Analysts who study the smart city movement globally have noticed an accelerated interest in cities in Europe and Asia, especially China, leading some to wonder how soon the U.S. will respond.
The 84-page February report is available here.
“Technology and the Future of Cities” pointed to the “uneven implementation and distribution of [technology] solutions across cities, hightlighting a need for more effective approaches to data integration and sharing.”
Small cities lose out and projects can sometimes be “idiosyncratic” and expensive, as a result. The report added that “a comprehensive information infrastructure for cities to use and share does not exist today and is needed to make significant progress.”
Last week’s White House response includes dozens of areas where federal dollars will be spent on pilot projects and research, primarily through agencies already doing such work. A big chunk of the $80 million total includes $60 million in National Science Foundation grants and investments. Among them: $10 million to support access to gigabit-ready networks and services under the U.S. Ignite program.
The White House also announced a challenge grant by the Smart Cities Council to help five American cities apply technologies to improve urban livability, workability and sustainability. The council is an independent network of leading tech firms that is advised by universities, laboratories and government standards bodies.
According to the council, more than $1 trillion in annual technology sales can be traced globally to smart city investments. “It’s not just a trend…it’s a race,” the council says on its website. “A smart city strategy is essential to support a 21st century workforce and to drive economic development.”
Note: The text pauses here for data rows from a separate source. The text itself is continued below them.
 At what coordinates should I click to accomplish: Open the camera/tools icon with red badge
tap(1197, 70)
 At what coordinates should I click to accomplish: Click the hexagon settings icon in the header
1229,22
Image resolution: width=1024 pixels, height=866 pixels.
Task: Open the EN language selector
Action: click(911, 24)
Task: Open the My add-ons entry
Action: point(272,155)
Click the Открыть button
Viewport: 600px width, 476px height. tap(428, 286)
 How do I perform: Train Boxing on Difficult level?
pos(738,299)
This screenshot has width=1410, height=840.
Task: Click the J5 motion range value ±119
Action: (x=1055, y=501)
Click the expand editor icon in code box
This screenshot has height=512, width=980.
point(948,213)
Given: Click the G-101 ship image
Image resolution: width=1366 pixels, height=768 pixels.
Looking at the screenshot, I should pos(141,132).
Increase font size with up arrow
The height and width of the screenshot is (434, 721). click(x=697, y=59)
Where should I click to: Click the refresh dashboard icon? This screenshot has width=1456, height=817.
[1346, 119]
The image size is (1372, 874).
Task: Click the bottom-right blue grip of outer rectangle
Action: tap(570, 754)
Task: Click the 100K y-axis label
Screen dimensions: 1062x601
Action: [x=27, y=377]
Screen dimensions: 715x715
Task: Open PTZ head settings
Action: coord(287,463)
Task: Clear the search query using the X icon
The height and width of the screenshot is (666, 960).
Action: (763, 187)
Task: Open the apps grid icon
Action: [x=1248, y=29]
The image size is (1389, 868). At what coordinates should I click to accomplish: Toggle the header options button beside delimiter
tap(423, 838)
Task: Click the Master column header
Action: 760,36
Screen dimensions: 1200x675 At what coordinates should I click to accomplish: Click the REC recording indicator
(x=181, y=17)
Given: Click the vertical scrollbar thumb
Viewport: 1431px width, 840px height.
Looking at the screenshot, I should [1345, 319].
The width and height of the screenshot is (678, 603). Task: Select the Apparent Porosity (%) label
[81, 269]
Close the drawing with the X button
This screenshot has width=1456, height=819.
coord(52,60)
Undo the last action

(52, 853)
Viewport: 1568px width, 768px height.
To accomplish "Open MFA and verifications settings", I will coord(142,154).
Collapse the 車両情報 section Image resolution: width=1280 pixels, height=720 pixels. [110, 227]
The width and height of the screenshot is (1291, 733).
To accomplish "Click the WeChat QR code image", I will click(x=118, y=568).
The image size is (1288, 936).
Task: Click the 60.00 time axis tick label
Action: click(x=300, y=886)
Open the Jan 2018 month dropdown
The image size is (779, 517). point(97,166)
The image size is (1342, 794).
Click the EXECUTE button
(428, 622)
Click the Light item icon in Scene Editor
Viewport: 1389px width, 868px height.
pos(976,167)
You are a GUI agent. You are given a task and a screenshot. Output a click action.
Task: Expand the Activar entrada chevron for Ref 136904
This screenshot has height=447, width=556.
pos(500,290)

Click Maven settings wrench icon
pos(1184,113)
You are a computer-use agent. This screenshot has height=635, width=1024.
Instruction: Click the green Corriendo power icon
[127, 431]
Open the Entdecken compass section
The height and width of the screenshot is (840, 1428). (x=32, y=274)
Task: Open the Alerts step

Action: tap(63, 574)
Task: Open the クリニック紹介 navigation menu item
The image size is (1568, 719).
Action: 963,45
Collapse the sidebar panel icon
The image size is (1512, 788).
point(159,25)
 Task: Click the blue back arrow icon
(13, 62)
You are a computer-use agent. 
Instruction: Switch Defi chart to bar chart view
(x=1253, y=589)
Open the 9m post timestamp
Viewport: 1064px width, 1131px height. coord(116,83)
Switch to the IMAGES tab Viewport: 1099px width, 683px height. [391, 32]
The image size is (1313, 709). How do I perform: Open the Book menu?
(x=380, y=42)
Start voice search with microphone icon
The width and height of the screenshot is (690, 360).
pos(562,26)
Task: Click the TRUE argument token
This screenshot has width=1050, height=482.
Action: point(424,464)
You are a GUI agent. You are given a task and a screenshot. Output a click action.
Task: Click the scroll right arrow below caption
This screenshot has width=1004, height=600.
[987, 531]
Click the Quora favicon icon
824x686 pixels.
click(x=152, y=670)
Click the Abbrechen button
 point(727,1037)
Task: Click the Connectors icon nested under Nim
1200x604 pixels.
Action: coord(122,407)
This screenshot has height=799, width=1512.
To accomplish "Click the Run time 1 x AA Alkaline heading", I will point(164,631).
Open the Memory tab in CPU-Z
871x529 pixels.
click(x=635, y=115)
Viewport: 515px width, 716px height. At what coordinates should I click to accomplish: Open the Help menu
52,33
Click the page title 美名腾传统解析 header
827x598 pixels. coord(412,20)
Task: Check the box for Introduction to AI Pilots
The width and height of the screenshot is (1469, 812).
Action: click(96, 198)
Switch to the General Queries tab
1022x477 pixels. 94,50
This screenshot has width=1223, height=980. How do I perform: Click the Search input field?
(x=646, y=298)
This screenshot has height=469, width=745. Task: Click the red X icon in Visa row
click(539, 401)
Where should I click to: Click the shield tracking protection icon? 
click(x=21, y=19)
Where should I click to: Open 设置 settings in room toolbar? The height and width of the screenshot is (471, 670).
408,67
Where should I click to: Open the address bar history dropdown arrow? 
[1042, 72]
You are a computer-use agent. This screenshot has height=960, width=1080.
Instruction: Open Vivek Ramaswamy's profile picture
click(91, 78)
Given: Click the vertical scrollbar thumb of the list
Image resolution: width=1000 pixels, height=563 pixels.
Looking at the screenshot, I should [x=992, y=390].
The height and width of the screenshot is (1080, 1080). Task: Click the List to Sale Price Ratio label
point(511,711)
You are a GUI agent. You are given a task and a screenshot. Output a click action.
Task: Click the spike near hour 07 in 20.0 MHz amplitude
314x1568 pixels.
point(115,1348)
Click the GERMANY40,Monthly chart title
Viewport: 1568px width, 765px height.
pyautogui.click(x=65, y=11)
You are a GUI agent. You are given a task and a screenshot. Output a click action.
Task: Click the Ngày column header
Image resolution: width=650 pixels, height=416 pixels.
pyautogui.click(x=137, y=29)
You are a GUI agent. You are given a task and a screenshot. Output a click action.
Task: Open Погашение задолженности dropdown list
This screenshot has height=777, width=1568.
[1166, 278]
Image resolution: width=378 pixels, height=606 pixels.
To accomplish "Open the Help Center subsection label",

The five winning cities will receive customized workshops and services from industry partners. One such service will come from the TM Forum, a nonprofit group focused on improving collaboration. It will provide a free assessment model to help the winning cities examine strengths and weaknesses so they can set goals in the next two to five years.
Cities can use the model to advance “by really looking at how the city is organized, since many have stovepipe organizations where portions have trouble talking to each other,” Carl Piva, vice president of strategic programs at TM Forum, said in an interview.
The model was developed by experts and linked up with global best practices from the smart city movement. “It’s the glue to pull together a lot of reputable institutions. The notion is to try to get a global movement going for one way to view smart city maturity,” Piva said.
Once a city examines its approach and develops a vision of what it wants to achieve using the TM Forum model, the questions then become “how to drive citizen input and drive city services with the citizen at the heart and defining a new proposition of what the customer needs,” Piva said.
Just as Uber and Airbnb have crushed older, established business models to build services around customer needs, cities need to do the same, he said. “The best municipalities have services designed around customer needs, although usually it’s the other way around—kind of an inside-out approach. Sensors in the Internet of Things and other technologies happening in society could form a powerful catalyst for change. Cities need to see what citizens want.”
Eventually, the model could be used to create online components of data that can be shared by other cities. “If your city is not doing tourism well, maybe another city solved that problem and you can copy and download and use its approach,” he said.
“That’s something cities don’t do well today, but it has worked for some industries,” Piva said. “It is called co-creation, where you create components but don’t develop everything yourself. You might need something somebody else already did. That’s a journey that doesn’t happen overnight, but the city that doesn’t do it will fall behind.”